Work instructions:
1 - Do the following statements agree with the Pandora post? Answer yes or no for each, quoting the words of the post that settle it. (a) The post includes links to products on the website. (b) The crowdfunding campaign for Pandora: Total Destruction took place in 2021. (c) The writer says he has been directly affected by the residential school system.
2 - Carry on writing the Pandora post, starting after its last sentence.

How Residential Schools Changed Pandora

Note: This post contains references to the genocide and trauma caused by the systemic institutionalization and abuse of Indigenous people in Canada through the residential school system. Reader discretion is advised. To learn more about the trauma caused by Canadian residential schools, visit

Hi, everyone. Todd here. I know, I know, it’s been a long time since you’ve heard from me on here. Not because I haven’t been doing anything. Quite the opposite, actually. As you’re going to see over the coming weeks, things have been quite busy with Broken Ruler and we’re about to show the fruits of our labour very soon. In fact, I’m actually here to write about one of them now.

Before we go any further, I want to let you know this post is in the odd position of trying not to be a marketing post announcing a new product launch on a website that sells it. That is not my intention. For that reason, there will be no links to any products on this website provided in this post. There are other places around here where you can click and access them. But I’m not doing it here.

Some of you may remember a crowdfunding campaign back in 2021 for a game called Pandora: Total Destruction. While it’s very typical to make a short post announcing its release, where you can buy it, and what people are saying about it… I want to discuss something else about this game before that happens. About how a personal discovery of some family history and a national tragedy helped to re-shape this game and make it better. I do this for two reasons.

  1. Full transparency. I’m a white man who has not been directly affected by the systemic institutionalization and generational trauma of Indigenous people in Canada. This isn’t about me. But it is about my family’s connection to it and how that became the catalyst for what you see in Pandora.
  2. It’s how I’m processing these events. I’m a tabletop game designer. This is my art form and how I express myself. To help me reflect and understand what happened, I needed to express it in the form of a game. I didn’t realize that at the time, but I completely believe it now.

(Rows of the dataset)
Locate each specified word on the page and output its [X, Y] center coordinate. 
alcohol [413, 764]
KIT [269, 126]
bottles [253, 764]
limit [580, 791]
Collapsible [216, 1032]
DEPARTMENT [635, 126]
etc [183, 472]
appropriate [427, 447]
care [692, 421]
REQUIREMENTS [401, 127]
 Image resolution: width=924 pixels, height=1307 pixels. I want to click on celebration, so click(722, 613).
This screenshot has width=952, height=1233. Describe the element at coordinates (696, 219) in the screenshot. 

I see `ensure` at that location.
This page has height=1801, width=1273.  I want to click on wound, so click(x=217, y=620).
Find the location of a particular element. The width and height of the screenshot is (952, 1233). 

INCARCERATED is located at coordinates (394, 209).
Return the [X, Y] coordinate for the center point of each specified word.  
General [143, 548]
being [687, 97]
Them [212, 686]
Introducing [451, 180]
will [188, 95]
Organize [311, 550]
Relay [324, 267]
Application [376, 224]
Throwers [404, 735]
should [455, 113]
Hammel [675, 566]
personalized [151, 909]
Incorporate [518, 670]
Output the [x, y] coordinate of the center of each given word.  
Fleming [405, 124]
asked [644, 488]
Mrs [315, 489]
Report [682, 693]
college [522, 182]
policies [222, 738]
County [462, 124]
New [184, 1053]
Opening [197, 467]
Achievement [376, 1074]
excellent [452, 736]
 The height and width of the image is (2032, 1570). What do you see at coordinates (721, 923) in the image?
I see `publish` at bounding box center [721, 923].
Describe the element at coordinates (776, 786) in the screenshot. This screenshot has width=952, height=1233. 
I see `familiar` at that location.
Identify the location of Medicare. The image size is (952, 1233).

Final answers:
1 -
(a) No: "there will be no links to any products on this website provided in this post."
(b) Yes: "a crowdfunding campaign back in 2021 for a game called Pandora: Total Destruction"
(c) No: "I’m a white man who has not been directly affected by the systemic institutionalization and generational trauma of Indigenous people in Canada."

2 -
So let’s begin. First, we need to ensure everyone reading this understands what Pandora is about. In this game, players take on the role of supers with incredibly destructive superpowers capable of harming innocent civilians, knocking down buildings, and causing total havoc with just a single roll of the dice. Considered to be a danger to all civilization, these empowered people are forced to attend institutions known as Pandora Academies in order to learn how to control their powers and be permitted back home. Until they display complete control, they must remain at the Academy forever.

Back in June 2021, things were moving forward on the production of Pandora‘s core rulebook. It was only a couple months after the Kickstarter funded and money was in the bank. It was at this time I discovered my great uncle’s name was listed in a commissioned report detailing the attempted genocide and generational trauma inflicted on Indigenous people in Canada. He had worked at what was called The Ministry of Indian Affairs during the late 1960s and well into the 1980s (as I recall), reaching levels of importance that he was the writer or recipient of various letters pertaining to residential schools.

Below are a series of screen shots from just one volume of the Truth and Reconciliation Commission’s extensive report on the history and impact of residential schools. At the time of this writing, I have honestly only begun to scratch the surface. The particulars of these specific letters and examples noted throughout remain within the vaults of Archives Canada and I do intend to request copies of them (or as many as I can get) in order to learn more.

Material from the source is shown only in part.